To say you are a "Southern Baptist" is likely to say something
about you that is no longer accurate. To speak of the "Cooperative
Program" no longer means the same thing that it once did when
we spoke of it out of a love for missions. What has happened to
so radically alter the makeup of our beloved convention?
A
Brief History
Initial
Objections
Southern
Baptists were enjoying a boom period in the 1950s. Church growth
was at its apex, and the denomination as a whole was attuned to
its missions' enterprises. But one of Baptists' great attributes,
their toleration of great diversity, ironically provided the environment
for a takeover.
The champion
of fundamentalism in the first half of the 20th century was J.
Frank Norris, the fiery pastor of First Baptist Church, Fort Worth.

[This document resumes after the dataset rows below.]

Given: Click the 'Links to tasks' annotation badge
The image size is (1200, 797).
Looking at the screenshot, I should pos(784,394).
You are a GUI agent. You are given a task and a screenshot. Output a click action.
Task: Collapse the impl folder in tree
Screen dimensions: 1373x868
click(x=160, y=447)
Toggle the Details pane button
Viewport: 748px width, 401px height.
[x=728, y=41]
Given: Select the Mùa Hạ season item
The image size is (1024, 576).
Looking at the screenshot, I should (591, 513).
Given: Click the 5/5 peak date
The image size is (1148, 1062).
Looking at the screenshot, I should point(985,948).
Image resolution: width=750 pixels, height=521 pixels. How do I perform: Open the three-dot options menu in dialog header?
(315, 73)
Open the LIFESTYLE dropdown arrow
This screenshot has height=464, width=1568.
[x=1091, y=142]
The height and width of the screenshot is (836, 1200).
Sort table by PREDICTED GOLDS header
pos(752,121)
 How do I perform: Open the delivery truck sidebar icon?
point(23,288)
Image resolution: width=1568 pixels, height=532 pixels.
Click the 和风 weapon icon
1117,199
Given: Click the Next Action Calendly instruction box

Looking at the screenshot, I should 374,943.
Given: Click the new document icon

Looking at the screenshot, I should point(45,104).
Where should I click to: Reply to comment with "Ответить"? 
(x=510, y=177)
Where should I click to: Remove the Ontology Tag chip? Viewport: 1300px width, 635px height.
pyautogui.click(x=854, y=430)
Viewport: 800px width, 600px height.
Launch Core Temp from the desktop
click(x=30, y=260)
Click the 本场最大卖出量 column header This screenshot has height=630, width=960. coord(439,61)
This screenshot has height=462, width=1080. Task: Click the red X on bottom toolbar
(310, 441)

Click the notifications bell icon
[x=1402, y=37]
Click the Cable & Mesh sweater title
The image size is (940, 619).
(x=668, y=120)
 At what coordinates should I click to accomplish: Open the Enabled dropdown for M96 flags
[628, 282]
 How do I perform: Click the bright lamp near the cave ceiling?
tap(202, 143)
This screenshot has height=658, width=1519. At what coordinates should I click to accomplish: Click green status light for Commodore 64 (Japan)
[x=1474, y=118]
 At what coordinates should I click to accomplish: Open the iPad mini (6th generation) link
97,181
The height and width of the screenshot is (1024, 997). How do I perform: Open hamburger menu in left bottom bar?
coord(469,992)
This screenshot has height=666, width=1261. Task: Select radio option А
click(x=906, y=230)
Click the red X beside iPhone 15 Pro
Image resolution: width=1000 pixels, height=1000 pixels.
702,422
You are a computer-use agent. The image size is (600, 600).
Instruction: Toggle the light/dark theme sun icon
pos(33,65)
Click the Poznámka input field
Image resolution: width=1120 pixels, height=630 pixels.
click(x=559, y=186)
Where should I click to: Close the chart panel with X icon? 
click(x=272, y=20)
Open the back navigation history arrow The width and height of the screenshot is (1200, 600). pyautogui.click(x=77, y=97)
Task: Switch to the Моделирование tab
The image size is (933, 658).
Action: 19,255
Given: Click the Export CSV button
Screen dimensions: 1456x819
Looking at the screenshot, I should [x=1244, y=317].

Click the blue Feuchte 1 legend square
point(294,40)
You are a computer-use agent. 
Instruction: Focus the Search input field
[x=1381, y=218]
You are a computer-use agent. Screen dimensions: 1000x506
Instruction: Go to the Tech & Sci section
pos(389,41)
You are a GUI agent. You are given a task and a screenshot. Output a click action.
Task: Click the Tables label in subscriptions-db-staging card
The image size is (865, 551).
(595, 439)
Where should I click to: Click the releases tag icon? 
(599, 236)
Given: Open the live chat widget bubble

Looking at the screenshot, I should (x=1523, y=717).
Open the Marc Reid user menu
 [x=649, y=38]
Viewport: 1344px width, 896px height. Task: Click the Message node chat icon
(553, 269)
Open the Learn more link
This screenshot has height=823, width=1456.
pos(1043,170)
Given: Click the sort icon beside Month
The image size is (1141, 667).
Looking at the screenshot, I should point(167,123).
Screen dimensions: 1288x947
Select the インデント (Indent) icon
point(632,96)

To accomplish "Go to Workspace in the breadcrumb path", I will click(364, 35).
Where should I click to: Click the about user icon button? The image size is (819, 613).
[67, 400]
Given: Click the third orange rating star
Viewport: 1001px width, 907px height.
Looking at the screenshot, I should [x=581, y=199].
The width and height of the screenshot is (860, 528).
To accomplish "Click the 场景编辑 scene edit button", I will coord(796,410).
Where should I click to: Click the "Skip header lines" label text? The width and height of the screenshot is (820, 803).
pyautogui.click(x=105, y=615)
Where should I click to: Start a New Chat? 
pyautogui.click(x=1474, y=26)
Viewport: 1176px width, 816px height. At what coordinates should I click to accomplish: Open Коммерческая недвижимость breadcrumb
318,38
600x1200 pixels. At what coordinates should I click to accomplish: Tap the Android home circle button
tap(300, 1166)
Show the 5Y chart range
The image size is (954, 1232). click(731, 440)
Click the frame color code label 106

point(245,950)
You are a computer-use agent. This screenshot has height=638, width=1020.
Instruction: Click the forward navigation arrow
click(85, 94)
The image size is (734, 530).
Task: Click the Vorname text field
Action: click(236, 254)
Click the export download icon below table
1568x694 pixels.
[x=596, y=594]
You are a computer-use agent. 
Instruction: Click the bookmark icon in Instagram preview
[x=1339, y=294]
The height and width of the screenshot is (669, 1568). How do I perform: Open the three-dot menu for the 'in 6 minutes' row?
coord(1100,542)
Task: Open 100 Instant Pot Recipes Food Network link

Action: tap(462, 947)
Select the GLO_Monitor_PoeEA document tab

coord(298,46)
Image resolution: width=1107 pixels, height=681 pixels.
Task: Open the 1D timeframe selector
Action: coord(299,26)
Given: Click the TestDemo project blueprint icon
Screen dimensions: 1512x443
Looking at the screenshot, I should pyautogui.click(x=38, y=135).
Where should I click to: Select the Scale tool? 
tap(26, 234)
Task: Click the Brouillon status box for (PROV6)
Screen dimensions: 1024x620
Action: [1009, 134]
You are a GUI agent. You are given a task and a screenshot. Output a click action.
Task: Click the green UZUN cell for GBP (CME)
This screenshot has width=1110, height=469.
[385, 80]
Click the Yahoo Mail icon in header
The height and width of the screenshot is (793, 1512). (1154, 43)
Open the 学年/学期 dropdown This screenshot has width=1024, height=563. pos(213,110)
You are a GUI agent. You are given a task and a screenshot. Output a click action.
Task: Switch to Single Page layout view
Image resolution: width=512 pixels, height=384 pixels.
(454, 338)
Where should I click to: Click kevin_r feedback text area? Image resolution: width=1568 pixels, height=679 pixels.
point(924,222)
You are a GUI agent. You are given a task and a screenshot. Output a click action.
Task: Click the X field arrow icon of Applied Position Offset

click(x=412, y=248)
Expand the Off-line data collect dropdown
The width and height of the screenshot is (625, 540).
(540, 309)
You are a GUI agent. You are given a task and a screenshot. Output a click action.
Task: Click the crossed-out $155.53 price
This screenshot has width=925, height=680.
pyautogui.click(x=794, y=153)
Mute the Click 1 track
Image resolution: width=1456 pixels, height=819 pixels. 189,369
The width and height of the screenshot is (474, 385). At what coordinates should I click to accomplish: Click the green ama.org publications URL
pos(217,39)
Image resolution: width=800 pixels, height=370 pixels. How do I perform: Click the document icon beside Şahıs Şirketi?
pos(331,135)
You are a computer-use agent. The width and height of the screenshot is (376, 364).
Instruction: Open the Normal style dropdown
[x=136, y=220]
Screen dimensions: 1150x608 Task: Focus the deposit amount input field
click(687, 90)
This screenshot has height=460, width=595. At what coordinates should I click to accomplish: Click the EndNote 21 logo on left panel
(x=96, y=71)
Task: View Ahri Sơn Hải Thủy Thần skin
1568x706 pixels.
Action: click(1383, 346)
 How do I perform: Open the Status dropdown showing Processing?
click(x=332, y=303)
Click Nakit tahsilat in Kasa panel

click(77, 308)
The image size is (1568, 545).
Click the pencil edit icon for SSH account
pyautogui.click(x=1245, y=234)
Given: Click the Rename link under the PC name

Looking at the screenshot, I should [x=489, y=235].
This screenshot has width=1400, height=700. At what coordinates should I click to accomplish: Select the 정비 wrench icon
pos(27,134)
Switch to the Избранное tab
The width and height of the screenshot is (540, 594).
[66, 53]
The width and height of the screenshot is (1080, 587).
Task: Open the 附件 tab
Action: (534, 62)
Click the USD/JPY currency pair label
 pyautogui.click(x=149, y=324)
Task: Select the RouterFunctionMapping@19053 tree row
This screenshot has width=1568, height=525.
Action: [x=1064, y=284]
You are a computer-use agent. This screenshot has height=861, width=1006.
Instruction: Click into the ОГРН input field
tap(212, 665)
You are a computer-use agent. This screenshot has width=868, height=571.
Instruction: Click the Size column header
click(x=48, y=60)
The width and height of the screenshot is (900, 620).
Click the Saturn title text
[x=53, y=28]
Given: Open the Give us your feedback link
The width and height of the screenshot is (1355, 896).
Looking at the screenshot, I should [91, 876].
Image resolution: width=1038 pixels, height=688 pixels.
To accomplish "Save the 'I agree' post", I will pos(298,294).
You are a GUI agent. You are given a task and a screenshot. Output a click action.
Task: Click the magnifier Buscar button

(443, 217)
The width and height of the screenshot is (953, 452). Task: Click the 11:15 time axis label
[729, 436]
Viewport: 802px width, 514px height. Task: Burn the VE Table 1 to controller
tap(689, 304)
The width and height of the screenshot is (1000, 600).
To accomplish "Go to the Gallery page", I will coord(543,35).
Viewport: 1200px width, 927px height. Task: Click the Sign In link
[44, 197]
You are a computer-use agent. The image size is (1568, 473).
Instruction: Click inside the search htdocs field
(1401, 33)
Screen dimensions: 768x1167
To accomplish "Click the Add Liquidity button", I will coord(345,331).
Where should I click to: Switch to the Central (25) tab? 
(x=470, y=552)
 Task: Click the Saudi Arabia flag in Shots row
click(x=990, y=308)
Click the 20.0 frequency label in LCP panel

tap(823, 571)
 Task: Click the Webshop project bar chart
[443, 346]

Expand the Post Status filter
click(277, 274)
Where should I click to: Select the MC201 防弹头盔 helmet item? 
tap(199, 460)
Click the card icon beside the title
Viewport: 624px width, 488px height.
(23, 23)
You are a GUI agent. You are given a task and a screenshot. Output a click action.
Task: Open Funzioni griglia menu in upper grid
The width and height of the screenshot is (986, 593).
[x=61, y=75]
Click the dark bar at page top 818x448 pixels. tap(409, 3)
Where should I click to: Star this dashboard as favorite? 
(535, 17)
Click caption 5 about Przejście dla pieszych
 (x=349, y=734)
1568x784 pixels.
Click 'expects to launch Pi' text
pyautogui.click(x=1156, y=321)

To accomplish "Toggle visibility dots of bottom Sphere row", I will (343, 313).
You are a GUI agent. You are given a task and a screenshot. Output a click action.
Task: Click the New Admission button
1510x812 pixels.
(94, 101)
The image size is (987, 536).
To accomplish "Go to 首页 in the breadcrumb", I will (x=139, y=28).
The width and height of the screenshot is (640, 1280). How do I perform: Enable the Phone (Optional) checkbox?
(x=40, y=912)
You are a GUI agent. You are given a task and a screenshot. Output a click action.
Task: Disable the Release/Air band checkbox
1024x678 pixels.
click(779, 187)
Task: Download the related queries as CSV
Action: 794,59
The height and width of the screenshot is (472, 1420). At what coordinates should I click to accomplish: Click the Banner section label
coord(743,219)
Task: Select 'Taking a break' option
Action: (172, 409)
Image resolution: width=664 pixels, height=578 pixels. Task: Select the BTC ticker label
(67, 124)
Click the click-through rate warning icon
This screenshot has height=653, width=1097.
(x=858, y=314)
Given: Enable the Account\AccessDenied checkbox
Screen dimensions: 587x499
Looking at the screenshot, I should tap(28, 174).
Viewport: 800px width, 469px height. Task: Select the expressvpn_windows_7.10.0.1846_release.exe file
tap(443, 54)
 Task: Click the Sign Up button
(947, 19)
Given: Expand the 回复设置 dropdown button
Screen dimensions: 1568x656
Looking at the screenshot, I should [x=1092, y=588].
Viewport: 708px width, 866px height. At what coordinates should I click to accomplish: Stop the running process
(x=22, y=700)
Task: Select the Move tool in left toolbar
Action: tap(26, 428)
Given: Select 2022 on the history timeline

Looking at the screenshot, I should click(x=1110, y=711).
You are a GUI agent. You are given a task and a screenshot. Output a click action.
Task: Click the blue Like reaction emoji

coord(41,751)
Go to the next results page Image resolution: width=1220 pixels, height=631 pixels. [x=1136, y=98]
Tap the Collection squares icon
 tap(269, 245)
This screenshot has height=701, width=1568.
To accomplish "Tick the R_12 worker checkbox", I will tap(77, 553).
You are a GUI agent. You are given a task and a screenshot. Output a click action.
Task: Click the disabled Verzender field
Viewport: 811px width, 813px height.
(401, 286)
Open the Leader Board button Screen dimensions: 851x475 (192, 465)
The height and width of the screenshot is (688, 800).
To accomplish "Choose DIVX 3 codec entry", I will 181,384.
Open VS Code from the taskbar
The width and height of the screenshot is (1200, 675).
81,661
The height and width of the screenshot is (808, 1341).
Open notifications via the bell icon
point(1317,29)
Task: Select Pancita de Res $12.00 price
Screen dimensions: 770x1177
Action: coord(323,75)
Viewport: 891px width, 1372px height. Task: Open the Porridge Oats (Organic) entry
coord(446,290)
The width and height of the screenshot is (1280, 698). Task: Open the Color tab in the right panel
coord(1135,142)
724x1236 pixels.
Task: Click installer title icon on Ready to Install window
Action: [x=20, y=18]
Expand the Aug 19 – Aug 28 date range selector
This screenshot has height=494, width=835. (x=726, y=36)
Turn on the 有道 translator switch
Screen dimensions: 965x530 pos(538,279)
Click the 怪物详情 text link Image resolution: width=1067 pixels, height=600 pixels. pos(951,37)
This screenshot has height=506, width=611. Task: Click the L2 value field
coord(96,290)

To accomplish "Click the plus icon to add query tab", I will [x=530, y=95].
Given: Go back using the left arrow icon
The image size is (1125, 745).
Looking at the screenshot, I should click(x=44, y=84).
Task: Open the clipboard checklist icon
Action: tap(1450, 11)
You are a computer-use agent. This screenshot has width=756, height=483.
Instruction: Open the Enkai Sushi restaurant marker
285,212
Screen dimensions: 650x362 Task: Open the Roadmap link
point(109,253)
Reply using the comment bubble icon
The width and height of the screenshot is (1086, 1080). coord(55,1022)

His attitude and spirit were one of blatant contempt for Southern
Baptists in general and for Southwestern Baptist Theological Seminary
in particular. He was known to send boxes of rotten fruit as Christmas
gifts to seminary professors!
Because
of Norris's well-publicized hot temper and his brash boldness
in criticizing other evangelicals, most of those who agreed with
him in his fundamentalist views shunned any identity or association
with him publicly. He always had his followers within the SBC,
but they remained in the closet until someone could legitimize
their cause in a more public forum.
That opportunity
came in the 1960s when Norris's charges of liberalism in Baptist
schools found a more sympathetic ear among grassroots Southern
Baptists. A few well-publicized, but isolated instances of what
many considered to be blatant liberalism on SBC school faculties
set the stage for fundamentalists to come out of the closet and
make their case. Rather than cleansing the schools doctrinally,
they took advantage of the unrest caused by the few disturbing
cases, to wrest control of the SBC away from those in charge.
A Strategist for
the Cause
In the late
1960s, Paul Pressler, a state appeals' court judge in Houston,
began to look into the inner organizational structure of the SBC.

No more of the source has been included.